Task prompt =>
Check every line below for the word "tweet" and copy each one that has it.
+ + + + +
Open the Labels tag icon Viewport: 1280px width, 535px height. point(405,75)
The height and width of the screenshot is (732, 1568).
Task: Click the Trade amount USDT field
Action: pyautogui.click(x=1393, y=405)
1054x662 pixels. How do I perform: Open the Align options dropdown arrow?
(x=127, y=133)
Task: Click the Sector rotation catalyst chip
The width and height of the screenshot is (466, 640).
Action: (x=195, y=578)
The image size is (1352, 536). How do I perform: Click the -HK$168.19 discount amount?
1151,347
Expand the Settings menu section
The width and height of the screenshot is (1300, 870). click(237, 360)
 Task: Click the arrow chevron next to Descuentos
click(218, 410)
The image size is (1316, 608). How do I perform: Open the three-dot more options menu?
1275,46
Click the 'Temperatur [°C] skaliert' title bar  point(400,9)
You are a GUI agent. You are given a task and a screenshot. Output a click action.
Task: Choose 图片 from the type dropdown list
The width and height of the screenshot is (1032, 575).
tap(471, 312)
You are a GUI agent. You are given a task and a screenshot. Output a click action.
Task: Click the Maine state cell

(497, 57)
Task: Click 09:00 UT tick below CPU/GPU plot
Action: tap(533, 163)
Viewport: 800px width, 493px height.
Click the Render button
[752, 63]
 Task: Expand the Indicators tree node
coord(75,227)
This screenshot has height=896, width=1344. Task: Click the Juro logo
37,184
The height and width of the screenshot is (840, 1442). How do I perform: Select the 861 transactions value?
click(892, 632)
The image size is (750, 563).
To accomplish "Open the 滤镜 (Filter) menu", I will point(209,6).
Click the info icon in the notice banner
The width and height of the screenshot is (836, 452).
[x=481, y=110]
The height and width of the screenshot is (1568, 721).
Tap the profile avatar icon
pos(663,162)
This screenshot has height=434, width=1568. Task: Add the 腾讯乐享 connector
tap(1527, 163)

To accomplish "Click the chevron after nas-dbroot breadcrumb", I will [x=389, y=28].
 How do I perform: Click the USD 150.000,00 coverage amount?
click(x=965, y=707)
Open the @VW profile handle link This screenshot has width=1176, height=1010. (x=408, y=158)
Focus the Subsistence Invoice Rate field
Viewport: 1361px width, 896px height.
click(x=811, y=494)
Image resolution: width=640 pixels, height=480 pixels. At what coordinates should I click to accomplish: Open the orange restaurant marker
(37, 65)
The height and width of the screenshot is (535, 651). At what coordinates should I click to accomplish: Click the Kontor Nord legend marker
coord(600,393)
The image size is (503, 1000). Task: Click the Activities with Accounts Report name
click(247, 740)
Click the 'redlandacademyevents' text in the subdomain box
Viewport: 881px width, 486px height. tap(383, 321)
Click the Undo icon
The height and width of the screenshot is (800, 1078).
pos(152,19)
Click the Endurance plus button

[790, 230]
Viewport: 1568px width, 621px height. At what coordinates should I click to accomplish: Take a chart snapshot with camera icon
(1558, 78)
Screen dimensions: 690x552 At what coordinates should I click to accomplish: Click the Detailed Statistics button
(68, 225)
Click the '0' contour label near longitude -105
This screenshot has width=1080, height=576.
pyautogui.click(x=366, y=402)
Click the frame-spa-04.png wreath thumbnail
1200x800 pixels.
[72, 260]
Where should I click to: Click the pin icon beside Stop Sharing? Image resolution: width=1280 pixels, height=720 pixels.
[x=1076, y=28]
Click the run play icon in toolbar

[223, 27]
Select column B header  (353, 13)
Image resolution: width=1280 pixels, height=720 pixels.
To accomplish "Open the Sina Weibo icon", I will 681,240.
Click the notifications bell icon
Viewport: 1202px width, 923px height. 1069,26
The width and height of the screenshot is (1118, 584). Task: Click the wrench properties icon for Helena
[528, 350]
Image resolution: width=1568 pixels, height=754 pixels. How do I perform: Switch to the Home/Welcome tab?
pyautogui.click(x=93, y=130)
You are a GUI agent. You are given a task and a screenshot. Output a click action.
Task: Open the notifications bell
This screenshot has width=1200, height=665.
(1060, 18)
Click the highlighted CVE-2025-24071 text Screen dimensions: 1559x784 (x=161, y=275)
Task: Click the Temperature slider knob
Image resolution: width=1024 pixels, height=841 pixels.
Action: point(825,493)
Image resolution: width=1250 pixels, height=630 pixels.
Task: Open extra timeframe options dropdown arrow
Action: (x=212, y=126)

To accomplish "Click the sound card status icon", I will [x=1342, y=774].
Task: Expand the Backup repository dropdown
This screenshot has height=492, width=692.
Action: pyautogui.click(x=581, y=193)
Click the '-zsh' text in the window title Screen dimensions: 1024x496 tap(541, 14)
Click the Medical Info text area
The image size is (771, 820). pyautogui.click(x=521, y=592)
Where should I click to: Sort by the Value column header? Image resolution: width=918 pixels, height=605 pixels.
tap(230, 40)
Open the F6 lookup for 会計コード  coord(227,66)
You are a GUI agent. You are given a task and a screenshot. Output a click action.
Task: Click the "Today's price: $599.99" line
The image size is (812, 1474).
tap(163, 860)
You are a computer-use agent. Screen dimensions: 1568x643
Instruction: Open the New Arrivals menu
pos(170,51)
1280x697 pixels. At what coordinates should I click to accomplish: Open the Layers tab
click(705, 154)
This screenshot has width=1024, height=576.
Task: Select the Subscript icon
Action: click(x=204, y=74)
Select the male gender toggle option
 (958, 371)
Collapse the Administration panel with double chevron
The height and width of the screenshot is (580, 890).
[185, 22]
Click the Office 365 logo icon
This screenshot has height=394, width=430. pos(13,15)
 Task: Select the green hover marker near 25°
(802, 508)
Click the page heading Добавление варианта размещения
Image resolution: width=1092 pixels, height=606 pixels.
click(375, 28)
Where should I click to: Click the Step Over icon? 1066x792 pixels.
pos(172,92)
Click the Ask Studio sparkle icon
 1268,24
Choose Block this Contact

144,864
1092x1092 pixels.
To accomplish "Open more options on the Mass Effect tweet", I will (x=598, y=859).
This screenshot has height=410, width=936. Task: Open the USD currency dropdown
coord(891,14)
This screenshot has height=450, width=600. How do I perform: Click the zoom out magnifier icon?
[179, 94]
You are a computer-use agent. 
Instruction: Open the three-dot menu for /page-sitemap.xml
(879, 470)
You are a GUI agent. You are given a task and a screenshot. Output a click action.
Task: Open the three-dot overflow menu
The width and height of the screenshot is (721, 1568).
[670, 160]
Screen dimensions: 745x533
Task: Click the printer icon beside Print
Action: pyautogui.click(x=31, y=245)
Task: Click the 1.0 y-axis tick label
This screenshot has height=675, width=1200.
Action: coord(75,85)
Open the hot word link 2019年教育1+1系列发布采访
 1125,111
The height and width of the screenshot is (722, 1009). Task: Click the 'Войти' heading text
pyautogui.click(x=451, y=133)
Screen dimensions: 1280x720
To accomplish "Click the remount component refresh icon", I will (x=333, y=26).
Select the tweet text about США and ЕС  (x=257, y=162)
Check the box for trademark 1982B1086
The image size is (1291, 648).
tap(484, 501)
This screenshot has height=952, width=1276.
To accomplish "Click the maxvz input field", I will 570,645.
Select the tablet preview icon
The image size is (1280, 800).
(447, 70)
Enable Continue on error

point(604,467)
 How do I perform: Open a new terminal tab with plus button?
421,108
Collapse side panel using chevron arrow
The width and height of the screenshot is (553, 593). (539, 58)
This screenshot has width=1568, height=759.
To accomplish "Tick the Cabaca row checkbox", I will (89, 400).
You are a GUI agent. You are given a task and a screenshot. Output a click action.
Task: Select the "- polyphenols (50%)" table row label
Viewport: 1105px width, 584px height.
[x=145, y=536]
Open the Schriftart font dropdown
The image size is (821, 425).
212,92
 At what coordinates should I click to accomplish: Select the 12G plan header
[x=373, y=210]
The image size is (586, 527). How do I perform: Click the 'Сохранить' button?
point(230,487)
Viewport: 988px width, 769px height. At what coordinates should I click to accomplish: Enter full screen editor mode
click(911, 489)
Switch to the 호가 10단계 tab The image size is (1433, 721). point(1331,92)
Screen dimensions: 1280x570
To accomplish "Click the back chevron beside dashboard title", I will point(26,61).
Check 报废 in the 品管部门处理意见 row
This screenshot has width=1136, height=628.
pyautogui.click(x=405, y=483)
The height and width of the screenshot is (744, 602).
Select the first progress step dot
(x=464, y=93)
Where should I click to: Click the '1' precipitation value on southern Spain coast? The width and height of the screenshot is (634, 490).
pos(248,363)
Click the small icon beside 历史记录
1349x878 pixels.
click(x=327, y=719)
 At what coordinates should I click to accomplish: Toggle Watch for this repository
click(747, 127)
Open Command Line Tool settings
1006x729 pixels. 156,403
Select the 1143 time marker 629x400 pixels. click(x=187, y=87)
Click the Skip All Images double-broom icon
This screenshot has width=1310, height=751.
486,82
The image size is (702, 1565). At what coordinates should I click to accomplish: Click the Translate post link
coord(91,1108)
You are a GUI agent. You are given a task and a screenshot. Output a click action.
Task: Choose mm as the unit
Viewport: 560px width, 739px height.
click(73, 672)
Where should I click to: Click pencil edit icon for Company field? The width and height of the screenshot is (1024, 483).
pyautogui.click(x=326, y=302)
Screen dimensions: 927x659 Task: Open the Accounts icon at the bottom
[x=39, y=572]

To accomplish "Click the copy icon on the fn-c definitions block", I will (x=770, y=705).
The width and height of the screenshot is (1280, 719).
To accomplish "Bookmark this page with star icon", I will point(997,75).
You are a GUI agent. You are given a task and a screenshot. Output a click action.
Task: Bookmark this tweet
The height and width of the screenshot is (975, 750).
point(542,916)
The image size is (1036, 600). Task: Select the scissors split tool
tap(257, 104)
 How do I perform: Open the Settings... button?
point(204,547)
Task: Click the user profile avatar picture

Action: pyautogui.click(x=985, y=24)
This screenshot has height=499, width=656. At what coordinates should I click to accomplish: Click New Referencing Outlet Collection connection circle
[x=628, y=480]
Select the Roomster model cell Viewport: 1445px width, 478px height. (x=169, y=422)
+ + + + +
Exercise solution =>
To accomplish "Open more options on the Mass Effect tweet", I will (x=598, y=859).
Select the tweet text about США and ЕС  (x=257, y=162)
Task: Bookmark this tweet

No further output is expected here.